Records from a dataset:
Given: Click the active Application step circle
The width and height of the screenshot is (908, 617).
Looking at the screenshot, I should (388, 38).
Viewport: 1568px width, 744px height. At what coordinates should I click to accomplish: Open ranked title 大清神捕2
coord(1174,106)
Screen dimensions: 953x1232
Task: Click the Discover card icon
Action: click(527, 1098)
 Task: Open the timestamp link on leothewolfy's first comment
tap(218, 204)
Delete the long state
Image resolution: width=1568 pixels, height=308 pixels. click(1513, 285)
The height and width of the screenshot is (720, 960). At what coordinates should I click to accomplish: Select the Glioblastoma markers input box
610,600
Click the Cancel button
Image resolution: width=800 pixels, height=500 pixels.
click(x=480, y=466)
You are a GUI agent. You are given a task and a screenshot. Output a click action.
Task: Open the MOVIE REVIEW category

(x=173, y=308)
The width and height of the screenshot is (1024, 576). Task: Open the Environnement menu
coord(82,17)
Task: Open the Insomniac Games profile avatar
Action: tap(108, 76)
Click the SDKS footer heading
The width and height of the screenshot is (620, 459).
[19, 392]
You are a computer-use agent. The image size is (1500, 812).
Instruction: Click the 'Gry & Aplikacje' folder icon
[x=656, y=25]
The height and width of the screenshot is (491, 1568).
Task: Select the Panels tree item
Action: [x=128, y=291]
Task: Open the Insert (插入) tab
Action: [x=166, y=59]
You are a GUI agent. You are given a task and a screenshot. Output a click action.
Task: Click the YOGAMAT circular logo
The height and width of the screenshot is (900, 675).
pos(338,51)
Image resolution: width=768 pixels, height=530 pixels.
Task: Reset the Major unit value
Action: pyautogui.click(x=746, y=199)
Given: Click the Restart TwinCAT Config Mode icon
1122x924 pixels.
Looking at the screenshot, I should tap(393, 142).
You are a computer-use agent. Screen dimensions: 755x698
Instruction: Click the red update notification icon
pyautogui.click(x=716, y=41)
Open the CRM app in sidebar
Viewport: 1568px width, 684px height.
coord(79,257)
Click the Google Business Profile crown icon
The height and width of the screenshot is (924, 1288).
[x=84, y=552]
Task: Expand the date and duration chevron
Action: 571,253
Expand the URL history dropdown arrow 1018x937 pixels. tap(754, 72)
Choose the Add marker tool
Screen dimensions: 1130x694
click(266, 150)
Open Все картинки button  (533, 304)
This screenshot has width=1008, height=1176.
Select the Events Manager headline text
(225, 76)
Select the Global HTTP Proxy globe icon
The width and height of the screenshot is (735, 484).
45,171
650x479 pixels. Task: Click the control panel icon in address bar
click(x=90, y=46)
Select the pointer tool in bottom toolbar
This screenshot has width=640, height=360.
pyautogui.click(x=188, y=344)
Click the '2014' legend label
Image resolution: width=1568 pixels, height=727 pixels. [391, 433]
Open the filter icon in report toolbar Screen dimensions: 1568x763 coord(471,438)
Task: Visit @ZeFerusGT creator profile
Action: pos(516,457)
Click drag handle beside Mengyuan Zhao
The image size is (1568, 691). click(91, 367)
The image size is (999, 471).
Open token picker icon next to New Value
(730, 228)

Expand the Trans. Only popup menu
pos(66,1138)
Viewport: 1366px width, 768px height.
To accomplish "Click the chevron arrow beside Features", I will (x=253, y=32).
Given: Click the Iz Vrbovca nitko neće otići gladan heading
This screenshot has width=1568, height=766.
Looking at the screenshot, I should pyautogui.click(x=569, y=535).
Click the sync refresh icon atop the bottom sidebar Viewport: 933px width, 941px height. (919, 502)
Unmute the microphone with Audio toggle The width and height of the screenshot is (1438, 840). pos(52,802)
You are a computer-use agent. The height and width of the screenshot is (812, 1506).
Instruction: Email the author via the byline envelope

**Prompt**: Each line above that contains the string "bottom" should be identified and copied.

**Expected answer**:
Select the pointer tool in bottom toolbar
Click the sync refresh icon atop the bottom sidebar Viewport: 933px width, 941px height. (919, 502)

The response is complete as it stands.